▶ _WHAT YOU NEED TO DO_: Write out exactly the lines of the entries below, from the first through the line containing "Viewport: 611px width, 286px height.", and nothing beyond them.

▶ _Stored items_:
————

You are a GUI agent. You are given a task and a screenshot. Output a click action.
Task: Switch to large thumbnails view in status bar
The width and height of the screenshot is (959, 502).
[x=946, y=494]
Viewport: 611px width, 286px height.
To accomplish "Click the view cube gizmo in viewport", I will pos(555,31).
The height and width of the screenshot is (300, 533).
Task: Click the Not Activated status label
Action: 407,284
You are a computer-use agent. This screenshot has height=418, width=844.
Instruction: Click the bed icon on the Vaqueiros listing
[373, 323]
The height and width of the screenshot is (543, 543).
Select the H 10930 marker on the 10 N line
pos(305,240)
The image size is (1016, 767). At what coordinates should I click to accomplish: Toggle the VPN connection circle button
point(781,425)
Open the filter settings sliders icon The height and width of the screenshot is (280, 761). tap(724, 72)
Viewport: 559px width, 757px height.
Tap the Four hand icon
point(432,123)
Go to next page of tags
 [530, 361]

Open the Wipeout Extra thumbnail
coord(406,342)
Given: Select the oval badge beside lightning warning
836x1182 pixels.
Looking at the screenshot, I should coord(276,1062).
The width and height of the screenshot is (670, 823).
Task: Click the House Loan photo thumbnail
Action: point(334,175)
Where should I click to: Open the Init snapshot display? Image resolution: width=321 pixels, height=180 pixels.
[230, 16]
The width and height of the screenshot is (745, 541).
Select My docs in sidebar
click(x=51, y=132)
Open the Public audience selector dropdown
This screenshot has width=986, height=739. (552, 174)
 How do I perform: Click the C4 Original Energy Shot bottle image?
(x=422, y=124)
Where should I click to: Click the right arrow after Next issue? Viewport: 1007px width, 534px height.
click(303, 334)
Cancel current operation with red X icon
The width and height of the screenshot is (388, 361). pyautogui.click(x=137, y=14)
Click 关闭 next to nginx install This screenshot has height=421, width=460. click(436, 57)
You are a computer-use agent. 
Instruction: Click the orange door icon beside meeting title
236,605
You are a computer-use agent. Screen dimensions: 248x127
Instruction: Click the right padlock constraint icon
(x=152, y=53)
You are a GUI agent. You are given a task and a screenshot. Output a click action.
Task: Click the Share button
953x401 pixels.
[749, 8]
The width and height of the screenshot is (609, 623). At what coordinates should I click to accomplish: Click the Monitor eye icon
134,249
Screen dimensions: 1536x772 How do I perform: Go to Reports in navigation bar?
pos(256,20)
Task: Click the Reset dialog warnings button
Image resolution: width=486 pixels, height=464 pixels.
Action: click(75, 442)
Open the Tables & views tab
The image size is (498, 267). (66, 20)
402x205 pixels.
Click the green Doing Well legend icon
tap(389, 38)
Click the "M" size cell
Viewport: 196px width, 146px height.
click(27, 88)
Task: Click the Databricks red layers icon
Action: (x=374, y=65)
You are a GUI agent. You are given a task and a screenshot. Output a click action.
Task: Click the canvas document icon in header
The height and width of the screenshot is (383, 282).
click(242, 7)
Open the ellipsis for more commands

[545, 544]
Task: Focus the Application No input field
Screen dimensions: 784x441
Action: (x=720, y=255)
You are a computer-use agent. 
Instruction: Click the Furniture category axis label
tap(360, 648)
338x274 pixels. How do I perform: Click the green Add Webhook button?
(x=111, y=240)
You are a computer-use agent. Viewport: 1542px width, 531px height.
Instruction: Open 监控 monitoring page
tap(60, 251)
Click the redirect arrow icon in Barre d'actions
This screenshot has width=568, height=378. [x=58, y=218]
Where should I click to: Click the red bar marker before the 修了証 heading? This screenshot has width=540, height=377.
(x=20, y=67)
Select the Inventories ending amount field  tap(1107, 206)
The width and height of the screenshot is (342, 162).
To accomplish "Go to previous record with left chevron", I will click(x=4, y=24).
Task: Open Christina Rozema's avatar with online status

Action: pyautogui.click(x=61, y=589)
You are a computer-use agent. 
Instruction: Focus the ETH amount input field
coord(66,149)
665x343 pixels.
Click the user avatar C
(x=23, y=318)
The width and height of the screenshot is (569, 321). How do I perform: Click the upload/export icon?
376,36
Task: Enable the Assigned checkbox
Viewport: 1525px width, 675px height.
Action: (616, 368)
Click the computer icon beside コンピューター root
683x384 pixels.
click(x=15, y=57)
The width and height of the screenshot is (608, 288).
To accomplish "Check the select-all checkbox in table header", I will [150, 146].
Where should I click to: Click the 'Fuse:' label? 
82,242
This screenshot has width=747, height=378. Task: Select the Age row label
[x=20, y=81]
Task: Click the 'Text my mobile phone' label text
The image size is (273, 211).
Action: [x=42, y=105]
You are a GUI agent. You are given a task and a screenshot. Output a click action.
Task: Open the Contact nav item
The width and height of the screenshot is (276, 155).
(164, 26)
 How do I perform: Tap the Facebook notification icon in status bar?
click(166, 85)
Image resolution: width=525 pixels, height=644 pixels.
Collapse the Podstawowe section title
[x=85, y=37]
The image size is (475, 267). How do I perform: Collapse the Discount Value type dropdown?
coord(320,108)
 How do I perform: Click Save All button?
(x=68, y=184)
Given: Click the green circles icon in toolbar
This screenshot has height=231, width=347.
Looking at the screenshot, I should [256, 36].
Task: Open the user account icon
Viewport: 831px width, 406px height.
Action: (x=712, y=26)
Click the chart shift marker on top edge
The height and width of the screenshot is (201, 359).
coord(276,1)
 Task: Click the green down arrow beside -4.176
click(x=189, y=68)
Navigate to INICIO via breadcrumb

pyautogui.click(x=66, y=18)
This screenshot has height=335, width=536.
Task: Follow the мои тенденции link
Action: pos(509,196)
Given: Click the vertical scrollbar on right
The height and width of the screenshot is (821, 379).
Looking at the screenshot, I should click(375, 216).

————

▶ _RESULT FOR THIS EXERCISE_:
You are a GUI agent. You are given a task and a screenshot. Output a click action.
Task: Switch to large thumbnails view in status bar
The width and height of the screenshot is (959, 502).
[x=946, y=494]
Viewport: 611px width, 286px height.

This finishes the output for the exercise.